Excerpted text:
Our communications infrastructure plan supports our long-term vision to collect power quality information, new sensor data for the smart grid, building automation designs, and grid state monitoring and automation.

As a part of our case, we also committed to adding an industry standard home area network (HAN) component to our project in order to realise greater customer value. This will require open industry standards that are non-proprietary and provide for interoperability. We are currently working with the other California investor-owned utilities on this effort, as directed by the CPUC.

We also envision some optional communications requirements that economically leverage the smart meter communications infrastructure. Smart meters also support future technology upgrades and process improvements to enhance the capabilities of company departments such as Electric Operations, Gas Operations, back-office field and mapping support, and Customer Care. The concept is that implementing smart enterprise-wide technology and process improvements make our operations more efficient.

This would also allow for micro-grid communication and control, and autonomous self-healing systems. Other potential benefits could include intelligent alarming, electronic maps, remote SCADA-based controls, restoration switching analysis and planned switching.


The keys to our software approach were determined early on. We had to have the ability to leverage outage management systems to detect outages. Ultimately the software had to enable transmission and distribution (T&D) operations to sense and review information from many data sources, either through aggregation or as finely detailed as necessary.

The system designed had to add new functionality to meet the diverse needs of our customers – for instance, provide DR and energy efficiency information to the customer via PCTs, in-home displays, or other enabling technology. We could even offer customers centralised energy management systems or allow use of the information to manage their own system. The possibilities had to remain open.


At SDG&E we are committed to providing an exceptional customer experience and smart meters have the potential to really reinvent our relationship with our customers. But we have to approach this sensibly, and we know that the success of our smart meter programme really hinges on customers embracing the data it provides. We need to figure out how to make this simple and easy for our busy customers.

Data for review:
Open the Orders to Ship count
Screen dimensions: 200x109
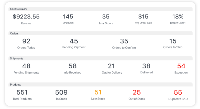(173, 43)
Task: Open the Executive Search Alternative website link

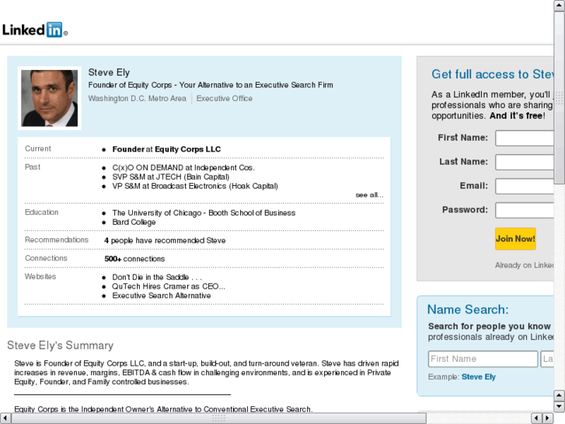Action: [162, 296]
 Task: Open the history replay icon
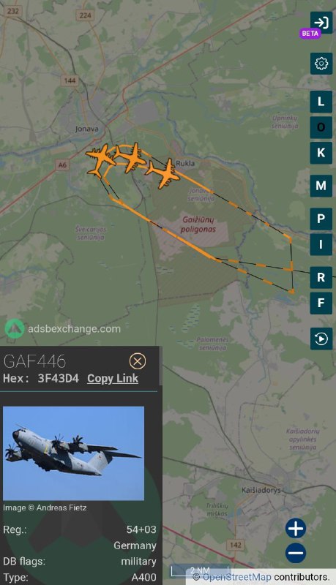[x=321, y=339]
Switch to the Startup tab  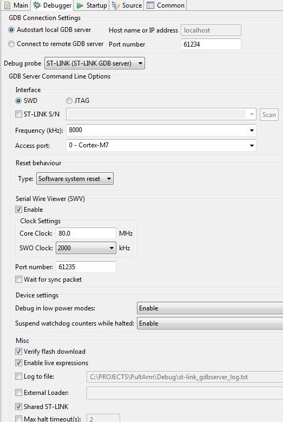coord(91,5)
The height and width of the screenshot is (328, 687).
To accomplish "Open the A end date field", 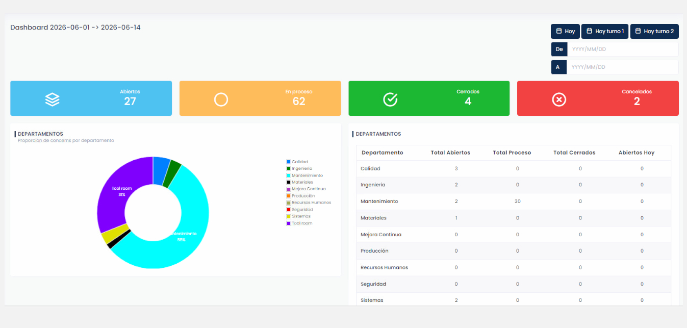I will coord(622,67).
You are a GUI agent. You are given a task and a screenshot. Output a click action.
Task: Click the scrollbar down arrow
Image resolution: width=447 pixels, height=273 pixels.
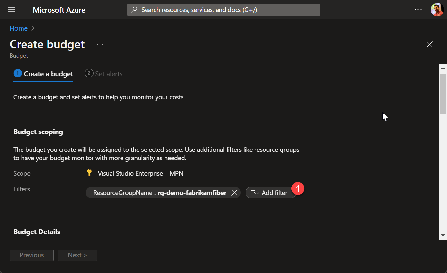coord(443,235)
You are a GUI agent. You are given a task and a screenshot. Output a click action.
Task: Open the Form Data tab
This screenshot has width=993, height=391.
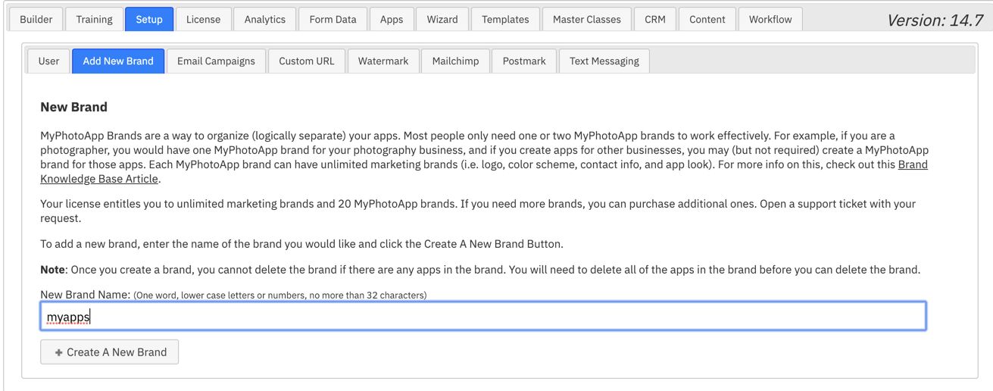point(333,19)
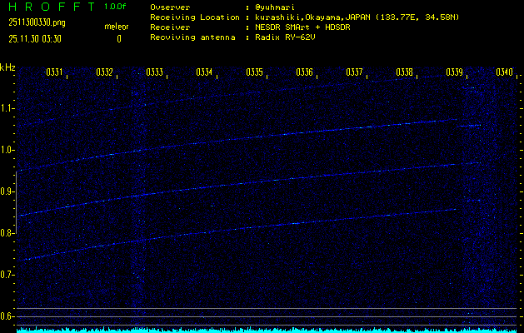Click the 0335 time label
The width and height of the screenshot is (524, 333).
255,73
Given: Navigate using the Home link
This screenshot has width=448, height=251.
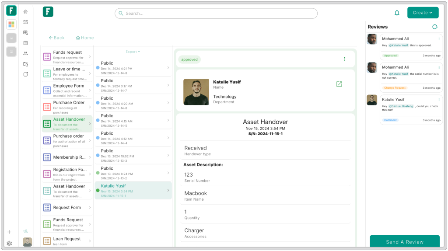Looking at the screenshot, I should pos(85,38).
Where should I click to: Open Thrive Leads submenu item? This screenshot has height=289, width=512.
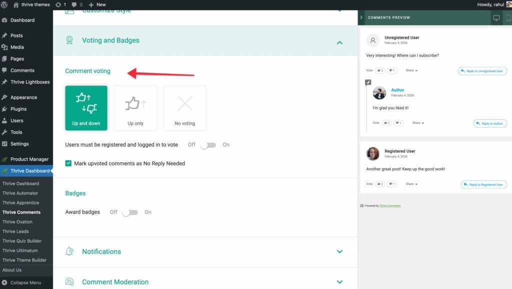click(16, 232)
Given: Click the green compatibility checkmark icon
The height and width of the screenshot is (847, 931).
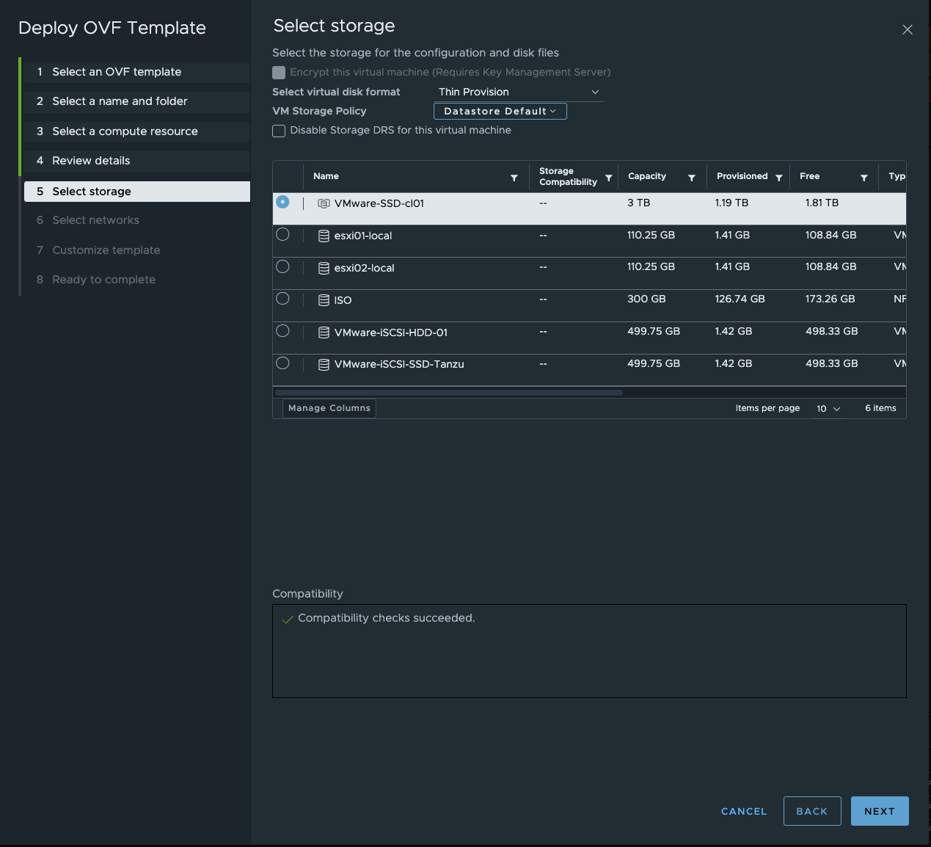Looking at the screenshot, I should coord(288,618).
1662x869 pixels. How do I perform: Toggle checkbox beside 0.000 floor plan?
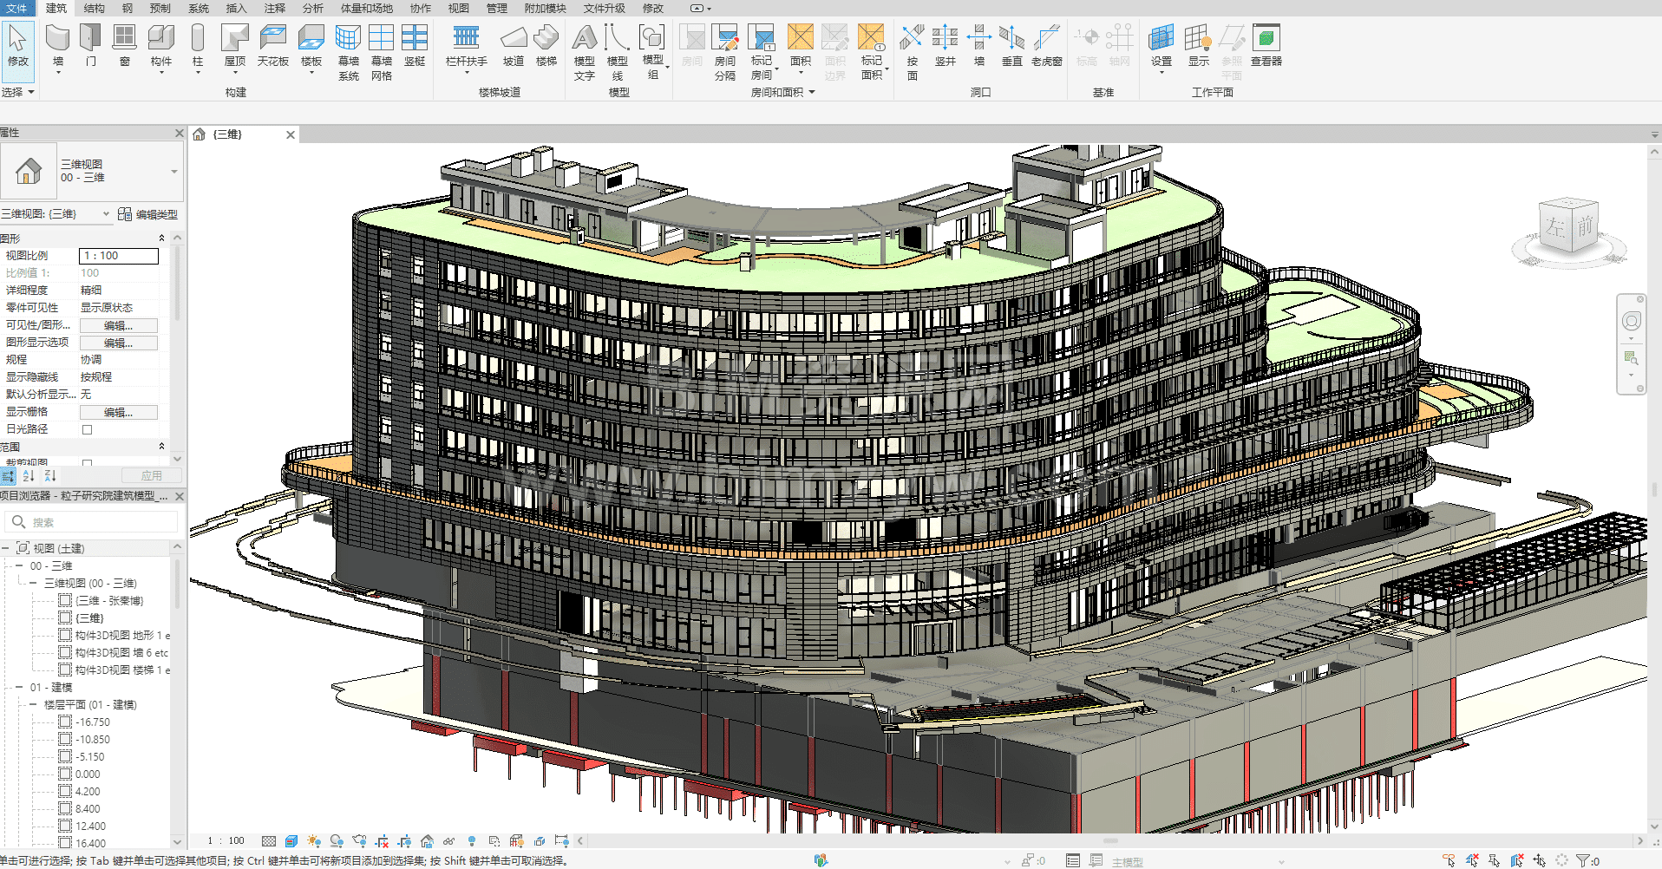click(65, 774)
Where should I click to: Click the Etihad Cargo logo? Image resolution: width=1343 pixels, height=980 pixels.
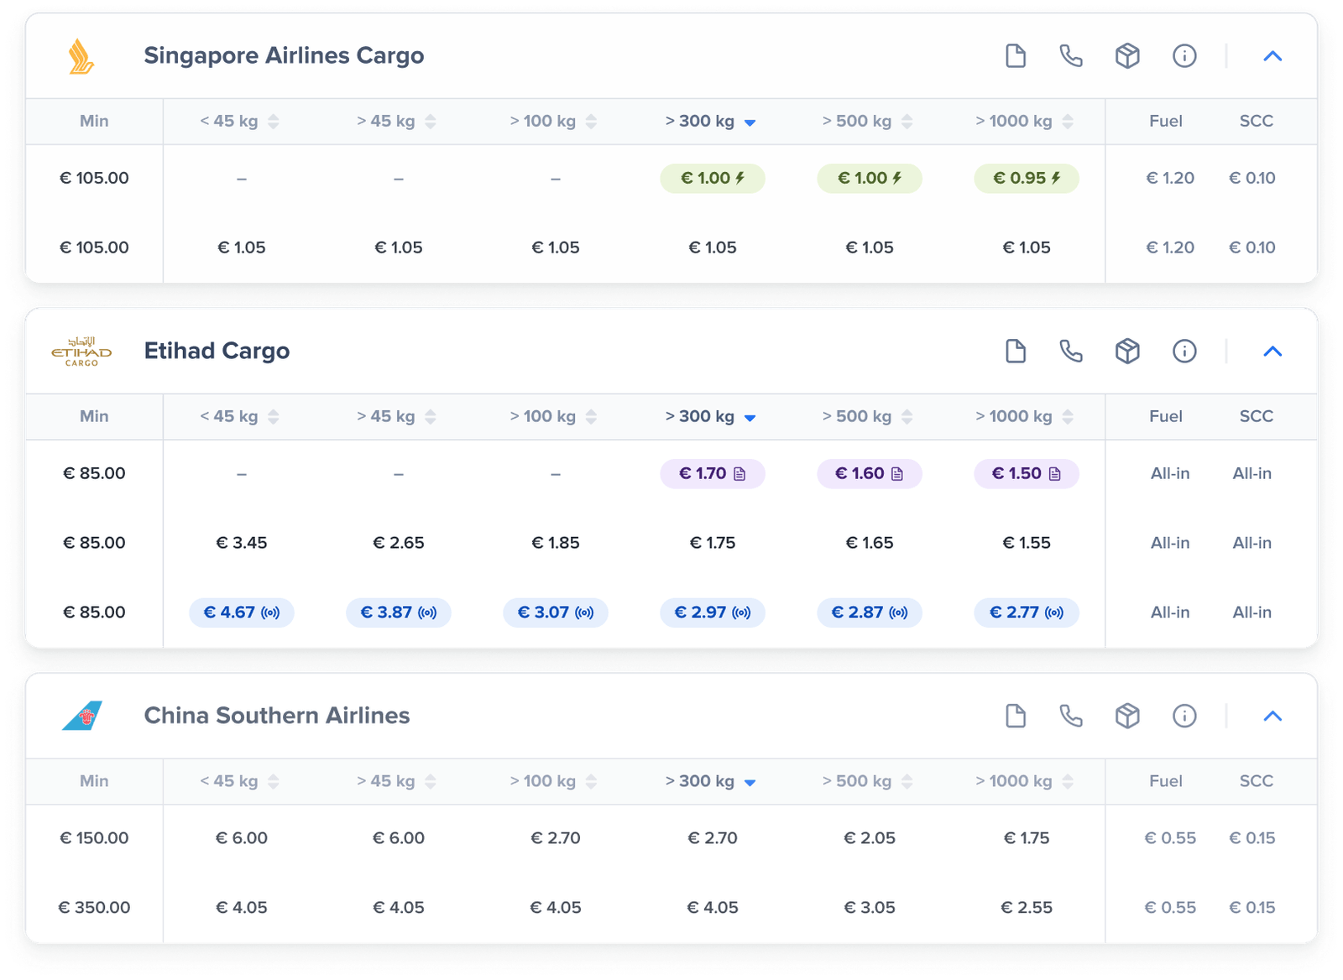pyautogui.click(x=80, y=351)
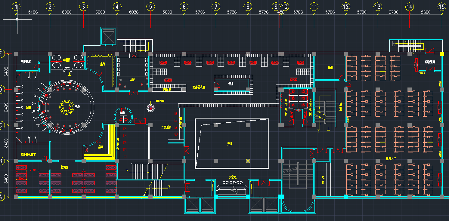Select row axis bubble labeled B

pos(1,161)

Required work:
1. Using the smart meter excerpt, decide whether each statement agrees with it. Answer yes or no, and quote the words that settle it.
(a) The home area network component will be built on proprietary standards.
(b) The company is working with the other California investor-owned utilities on the home area network effort.
(c) The software had to be able to use outage management systems to detect outages.
2. According to the smart meter excerpt, which company departments could smart meters help by enhancing their capabilities?

List of answers:
1.
(a) No: "This will require open industry standards that are non-proprietary and provide for interoperability."
(b) Yes: "We are currently working with the other California investor-owned utilities on this effort, as directed by the CPUC."
(c) Yes: "We had to have the ability to leverage outage management systems to detect outages."

2. Electric Operations, Gas Operations, back-office field and mapping support, and Customer Care.